*Work to do*
Could you return the material verbatim, starting at its very first line and stopping after the line that contains "info is located at coordinates (1282, 72)."?

*Given records*
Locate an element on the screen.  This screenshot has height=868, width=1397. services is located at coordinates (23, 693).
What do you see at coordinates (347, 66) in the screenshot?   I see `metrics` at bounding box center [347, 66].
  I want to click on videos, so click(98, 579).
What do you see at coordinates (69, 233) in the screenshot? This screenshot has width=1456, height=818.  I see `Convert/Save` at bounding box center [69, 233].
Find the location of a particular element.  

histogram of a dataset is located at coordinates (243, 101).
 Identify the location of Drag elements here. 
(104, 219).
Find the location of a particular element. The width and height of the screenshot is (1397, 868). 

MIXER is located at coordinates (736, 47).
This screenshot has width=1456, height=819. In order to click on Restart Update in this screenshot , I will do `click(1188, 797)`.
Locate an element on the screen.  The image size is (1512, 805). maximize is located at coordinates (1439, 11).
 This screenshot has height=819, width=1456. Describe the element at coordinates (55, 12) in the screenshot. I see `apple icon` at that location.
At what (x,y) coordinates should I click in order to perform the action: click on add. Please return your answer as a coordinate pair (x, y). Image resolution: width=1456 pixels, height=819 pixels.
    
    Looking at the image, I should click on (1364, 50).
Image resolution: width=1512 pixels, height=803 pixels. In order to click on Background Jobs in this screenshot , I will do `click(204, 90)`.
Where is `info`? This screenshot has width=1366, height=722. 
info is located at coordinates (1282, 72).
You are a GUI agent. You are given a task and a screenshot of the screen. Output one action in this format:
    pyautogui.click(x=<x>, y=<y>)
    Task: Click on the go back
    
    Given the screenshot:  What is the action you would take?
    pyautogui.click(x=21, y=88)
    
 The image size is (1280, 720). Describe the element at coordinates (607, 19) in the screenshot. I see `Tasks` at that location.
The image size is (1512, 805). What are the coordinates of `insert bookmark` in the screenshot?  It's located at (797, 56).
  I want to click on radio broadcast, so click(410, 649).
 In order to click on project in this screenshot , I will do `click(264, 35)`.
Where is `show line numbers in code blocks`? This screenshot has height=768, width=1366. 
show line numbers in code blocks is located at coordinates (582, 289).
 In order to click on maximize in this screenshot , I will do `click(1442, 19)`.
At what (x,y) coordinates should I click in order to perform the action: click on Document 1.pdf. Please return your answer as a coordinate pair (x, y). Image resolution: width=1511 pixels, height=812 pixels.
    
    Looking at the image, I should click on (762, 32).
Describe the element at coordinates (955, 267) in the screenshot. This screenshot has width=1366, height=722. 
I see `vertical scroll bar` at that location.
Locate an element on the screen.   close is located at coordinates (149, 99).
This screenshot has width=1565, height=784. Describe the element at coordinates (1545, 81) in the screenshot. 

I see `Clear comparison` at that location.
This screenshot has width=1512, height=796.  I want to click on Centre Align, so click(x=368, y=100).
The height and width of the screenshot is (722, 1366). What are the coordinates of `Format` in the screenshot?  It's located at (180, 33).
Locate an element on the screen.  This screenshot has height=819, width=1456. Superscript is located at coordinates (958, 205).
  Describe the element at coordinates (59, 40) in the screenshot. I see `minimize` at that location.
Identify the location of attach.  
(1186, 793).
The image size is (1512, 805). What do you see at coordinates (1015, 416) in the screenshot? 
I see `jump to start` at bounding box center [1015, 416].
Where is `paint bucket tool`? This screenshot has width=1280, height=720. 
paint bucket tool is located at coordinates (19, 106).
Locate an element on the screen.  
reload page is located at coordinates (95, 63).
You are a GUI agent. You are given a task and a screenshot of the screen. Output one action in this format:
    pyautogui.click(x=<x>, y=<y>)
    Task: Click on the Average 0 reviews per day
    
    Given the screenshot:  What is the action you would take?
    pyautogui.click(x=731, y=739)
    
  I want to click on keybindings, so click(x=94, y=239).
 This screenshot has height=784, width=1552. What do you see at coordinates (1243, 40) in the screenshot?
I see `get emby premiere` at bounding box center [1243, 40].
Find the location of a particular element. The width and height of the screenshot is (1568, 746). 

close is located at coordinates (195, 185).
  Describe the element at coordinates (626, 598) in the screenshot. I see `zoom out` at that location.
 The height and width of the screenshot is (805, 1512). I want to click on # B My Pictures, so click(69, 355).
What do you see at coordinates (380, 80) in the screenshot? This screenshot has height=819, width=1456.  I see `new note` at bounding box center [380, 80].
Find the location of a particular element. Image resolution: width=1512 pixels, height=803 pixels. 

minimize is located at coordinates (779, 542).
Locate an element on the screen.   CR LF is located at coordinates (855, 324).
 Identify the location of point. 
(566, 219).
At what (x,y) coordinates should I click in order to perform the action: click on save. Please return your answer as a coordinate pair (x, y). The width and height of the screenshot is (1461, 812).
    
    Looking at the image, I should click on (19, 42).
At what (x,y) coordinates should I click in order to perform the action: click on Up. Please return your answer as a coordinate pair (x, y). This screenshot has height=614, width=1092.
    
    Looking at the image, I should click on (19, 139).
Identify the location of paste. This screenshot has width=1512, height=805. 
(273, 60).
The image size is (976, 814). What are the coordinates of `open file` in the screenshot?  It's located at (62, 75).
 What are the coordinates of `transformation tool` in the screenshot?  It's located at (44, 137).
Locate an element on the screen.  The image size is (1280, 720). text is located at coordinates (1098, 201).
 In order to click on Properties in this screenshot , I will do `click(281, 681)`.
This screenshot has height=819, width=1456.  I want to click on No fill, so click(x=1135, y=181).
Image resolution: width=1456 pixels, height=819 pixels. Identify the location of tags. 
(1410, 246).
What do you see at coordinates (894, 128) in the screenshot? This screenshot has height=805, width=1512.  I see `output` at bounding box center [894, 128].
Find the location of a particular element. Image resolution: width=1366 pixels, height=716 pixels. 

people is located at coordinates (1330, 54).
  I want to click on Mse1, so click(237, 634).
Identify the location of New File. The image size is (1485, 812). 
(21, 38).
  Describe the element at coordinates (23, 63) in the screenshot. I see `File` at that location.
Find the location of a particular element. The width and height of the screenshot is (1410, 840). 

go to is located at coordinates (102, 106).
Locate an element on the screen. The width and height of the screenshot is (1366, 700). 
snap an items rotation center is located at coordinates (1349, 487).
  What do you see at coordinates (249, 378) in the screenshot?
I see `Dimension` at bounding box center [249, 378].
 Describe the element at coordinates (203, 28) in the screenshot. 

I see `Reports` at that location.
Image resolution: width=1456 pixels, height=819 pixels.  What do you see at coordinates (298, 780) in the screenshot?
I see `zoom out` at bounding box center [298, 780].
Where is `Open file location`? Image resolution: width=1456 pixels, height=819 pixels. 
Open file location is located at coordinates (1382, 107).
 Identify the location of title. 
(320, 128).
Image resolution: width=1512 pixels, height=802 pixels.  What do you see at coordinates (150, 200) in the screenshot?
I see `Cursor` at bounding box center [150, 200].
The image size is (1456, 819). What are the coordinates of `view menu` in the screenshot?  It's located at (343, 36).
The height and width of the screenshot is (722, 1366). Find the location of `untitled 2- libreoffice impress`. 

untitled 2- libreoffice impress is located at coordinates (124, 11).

*Response to the exercise*
Locate an element on the screen.  This screenshot has height=868, width=1397. services is located at coordinates (23, 693).
What do you see at coordinates (347, 66) in the screenshot?   I see `metrics` at bounding box center [347, 66].
  I want to click on videos, so click(98, 579).
What do you see at coordinates (69, 233) in the screenshot? This screenshot has width=1456, height=818.  I see `Convert/Save` at bounding box center [69, 233].
Find the location of a particular element.  

histogram of a dataset is located at coordinates (243, 101).
 Identify the location of Drag elements here. 
(104, 219).
Find the location of a particular element. The width and height of the screenshot is (1397, 868). 

MIXER is located at coordinates (736, 47).
This screenshot has width=1456, height=819. In order to click on Restart Update in this screenshot , I will do `click(1188, 797)`.
Locate an element on the screen.  The image size is (1512, 805). maximize is located at coordinates (1439, 11).
 This screenshot has height=819, width=1456. Describe the element at coordinates (55, 12) in the screenshot. I see `apple icon` at that location.
At what (x,y) coordinates should I click in order to perform the action: click on add. Please return your answer as a coordinate pair (x, y). Image resolution: width=1456 pixels, height=819 pixels.
    
    Looking at the image, I should click on (1364, 50).
Image resolution: width=1512 pixels, height=803 pixels. In order to click on Background Jobs in this screenshot , I will do `click(204, 90)`.
Where is `info`? This screenshot has width=1366, height=722. 
info is located at coordinates (1282, 72).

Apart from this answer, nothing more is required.